Evidence of the Solar Cycle in the Circulation of the Stratosphere and Its Influence on the Troposphere
Murry L. Salby [Murry.Salby@colorado.edu], Program in Atmospheric and Oceanic Sciences, University of Colorado, Boulder; and Patrick F. Callaghan, Atmospheric Systems and Analysis, University of Colorado, Boulder

NCEP reanalyses are used to isolate systematic variations in the stratosphere that operated coherently over the last 4 decades with the 11-year variation of UV irradiance. Only a small systematic variation is visible at low frequency, which would reflect a simple linear response that drifts with solar flux. However, a systematic variation manifests itself prominently at high frequency, which involves changes between neighboring years. The systematic variation of interannual variability reflects a more complex, nonlinear response to the 11-year variation of UV irradiance. It is analogous to a similar variation found earlier in the QBO of equatorial wind.

Interannual variability undergoes a frequency modulation that systematically alters its phase during winter, when the polar-night vortex is sensitive to equatorial wind. The modulation appears prominently in the wintertime tendency of temperature. It has the same structure as anomalous temperature associated with changes in wave forcing of the residual mean circulation. Each reflects anomalous downwelling over the Arctic, compensated at lower latitude by anomalous upwelling.
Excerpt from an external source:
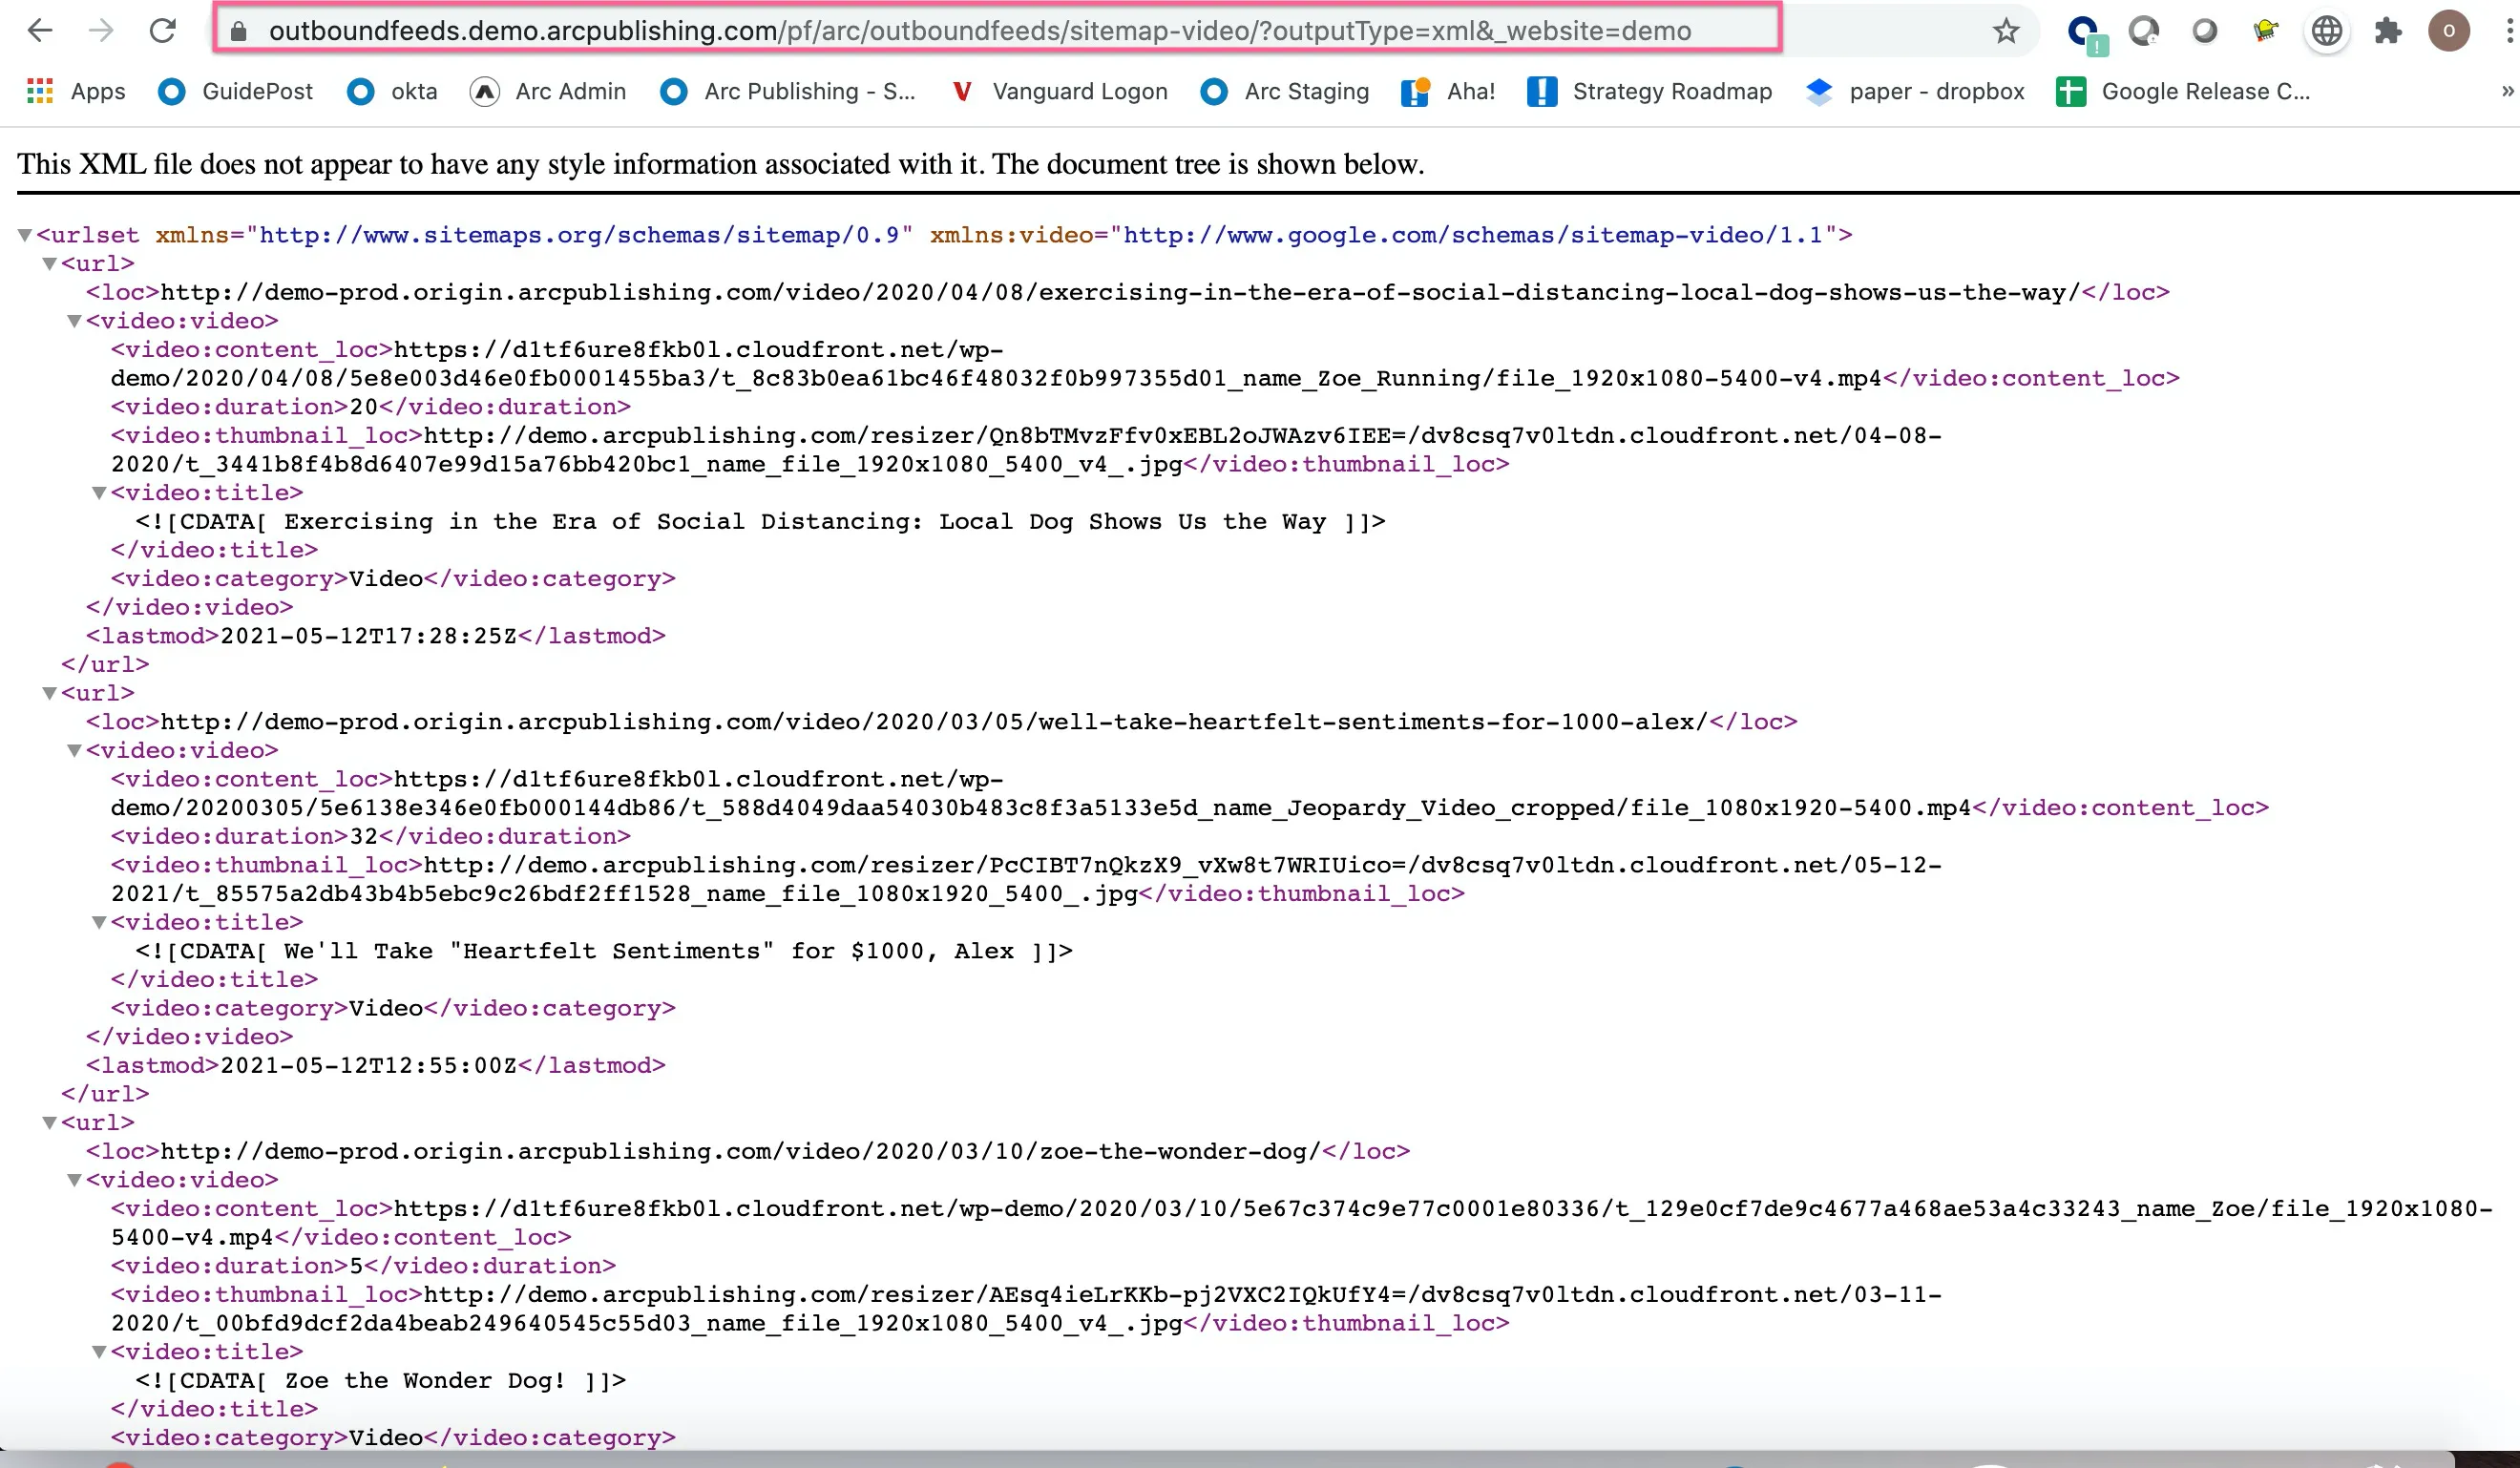Click the Strategy Roadmap bookmark icon
Viewport: 2520px width, 1468px height.
pyautogui.click(x=1544, y=91)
The resemblance between these anomalous structures suggests that the 11-year modulation of interannual variability enters through systematic changes of the residual circulation.

Accompanying the modulation of zonal-mean structure is an amplification and decay of wavenumber 1 at high latitude. It reflects a poleward advance and retreat of the critical region, or surf zone of planetary waves, where their absorption forces residual motion. The modulation of wave structure parallels the modulation of equatorial wind. Both imply a reversal of anomalous downwelling between solar min and solar max, one broadly consistent with the observed reversal of anomalous temperature.
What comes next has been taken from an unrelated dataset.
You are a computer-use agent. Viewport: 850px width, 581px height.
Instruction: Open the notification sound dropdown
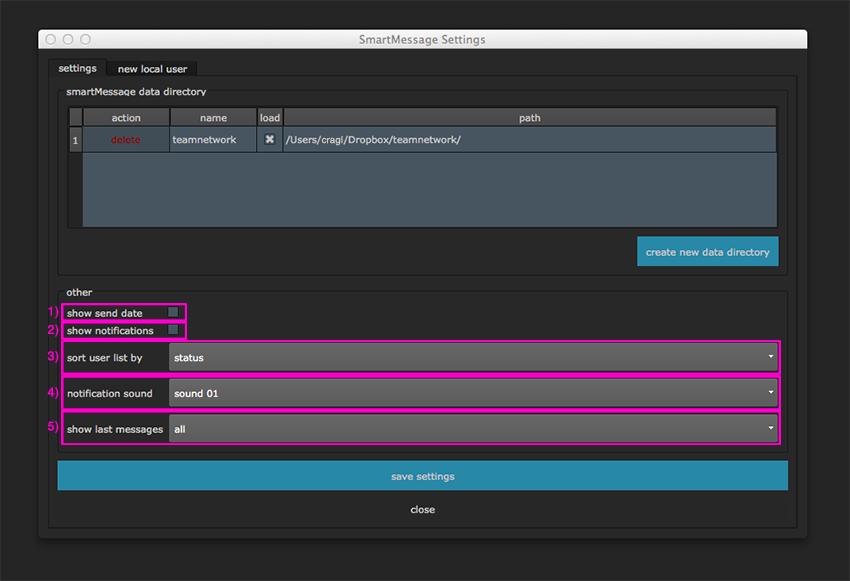(472, 393)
More generally, anomalous residual motion couples the troposphere to the stratosphere, through transfers of mass across the tropopause. Air is rejected to the troposphere at high latitude, through anomalous downwelling. It must be compensated at low latitude by the absorption of air from the troposphere, through anomalous upwelling. Interannual changes in the polar stratosphere are, in fact, shown to be accompanied by coherent changes inside the tropical troposphere. There, signatures of anomalous warming and upper-tropospheric divergence reflect an intensification of organized convection and the Hadley circulation, one that accompanies the intensification of the residual mean circulation.